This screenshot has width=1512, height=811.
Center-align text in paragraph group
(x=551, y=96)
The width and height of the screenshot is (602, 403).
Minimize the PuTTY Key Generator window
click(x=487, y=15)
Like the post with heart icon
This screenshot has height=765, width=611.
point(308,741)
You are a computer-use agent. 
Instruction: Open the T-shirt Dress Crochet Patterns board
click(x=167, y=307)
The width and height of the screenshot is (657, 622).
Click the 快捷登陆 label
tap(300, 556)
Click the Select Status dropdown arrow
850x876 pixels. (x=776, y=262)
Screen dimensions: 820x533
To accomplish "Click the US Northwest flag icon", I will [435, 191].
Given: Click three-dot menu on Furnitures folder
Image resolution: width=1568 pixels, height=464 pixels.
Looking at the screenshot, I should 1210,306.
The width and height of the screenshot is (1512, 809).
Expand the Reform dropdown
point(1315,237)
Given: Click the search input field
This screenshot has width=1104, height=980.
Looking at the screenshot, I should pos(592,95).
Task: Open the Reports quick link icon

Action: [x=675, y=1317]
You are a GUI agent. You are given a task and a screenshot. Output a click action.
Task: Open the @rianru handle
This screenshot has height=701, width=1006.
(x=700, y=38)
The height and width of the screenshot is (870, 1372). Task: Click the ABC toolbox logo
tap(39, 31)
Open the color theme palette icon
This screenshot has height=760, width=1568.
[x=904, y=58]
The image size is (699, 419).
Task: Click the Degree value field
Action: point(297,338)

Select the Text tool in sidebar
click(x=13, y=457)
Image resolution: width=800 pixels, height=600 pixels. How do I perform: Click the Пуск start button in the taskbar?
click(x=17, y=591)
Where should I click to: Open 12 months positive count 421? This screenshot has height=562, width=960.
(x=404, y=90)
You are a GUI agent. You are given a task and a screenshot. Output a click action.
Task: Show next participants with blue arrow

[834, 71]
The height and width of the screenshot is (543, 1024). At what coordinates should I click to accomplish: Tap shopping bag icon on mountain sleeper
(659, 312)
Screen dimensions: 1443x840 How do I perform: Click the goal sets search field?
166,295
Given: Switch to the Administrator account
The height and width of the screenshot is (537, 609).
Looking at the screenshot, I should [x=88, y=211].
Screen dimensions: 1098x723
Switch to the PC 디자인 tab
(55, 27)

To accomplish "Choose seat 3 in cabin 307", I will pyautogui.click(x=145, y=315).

= = = = =

#### Exercise requirements
Having read the material, return all of it word for word.

#### Response area
This screenshot has width=1512, height=811.
Center-align text in paragraph group
(x=551, y=96)
The width and height of the screenshot is (602, 403).
Minimize the PuTTY Key Generator window
click(x=487, y=15)
Like the post with heart icon
This screenshot has height=765, width=611.
point(308,741)
You are a computer-use agent. 
Instruction: Open the T-shirt Dress Crochet Patterns board
click(x=167, y=307)
The width and height of the screenshot is (657, 622).
Click the 快捷登陆 label
tap(300, 556)
Click the Select Status dropdown arrow
850x876 pixels. (x=776, y=262)
Screen dimensions: 820x533
To accomplish "Click the US Northwest flag icon", I will [435, 191].
Given: Click three-dot menu on Furnitures folder
Image resolution: width=1568 pixels, height=464 pixels.
Looking at the screenshot, I should 1210,306.
The width and height of the screenshot is (1512, 809).
Expand the Reform dropdown
point(1315,237)
Given: Click the search input field
This screenshot has width=1104, height=980.
Looking at the screenshot, I should pos(592,95).
Task: Open the Reports quick link icon

Action: [x=675, y=1317]
You are a GUI agent. You are given a task and a screenshot. Output a click action.
Task: Open the @rianru handle
This screenshot has height=701, width=1006.
(x=700, y=38)
The height and width of the screenshot is (870, 1372). Task: Click the ABC toolbox logo
tap(39, 31)
Open the color theme palette icon
This screenshot has height=760, width=1568.
[x=904, y=58]
The image size is (699, 419).
Task: Click the Degree value field
Action: point(297,338)

Select the Text tool in sidebar
click(x=13, y=457)
Image resolution: width=800 pixels, height=600 pixels. How do I perform: Click the Пуск start button in the taskbar?
click(x=17, y=591)
Where should I click to: Open 12 months positive count 421? This screenshot has height=562, width=960.
(x=404, y=90)
You are a GUI agent. You are given a task and a screenshot. Output a click action.
Task: Show next participants with blue arrow

[834, 71]
The height and width of the screenshot is (543, 1024). At what coordinates should I click to accomplish: Tap shopping bag icon on mountain sleeper
(659, 312)
Screen dimensions: 1443x840 How do I perform: Click the goal sets search field?
166,295
Given: Switch to the Administrator account
The height and width of the screenshot is (537, 609).
Looking at the screenshot, I should [x=88, y=211].
Screen dimensions: 1098x723
Switch to the PC 디자인 tab
(55, 27)

To accomplish "Choose seat 3 in cabin 307", I will pyautogui.click(x=145, y=315).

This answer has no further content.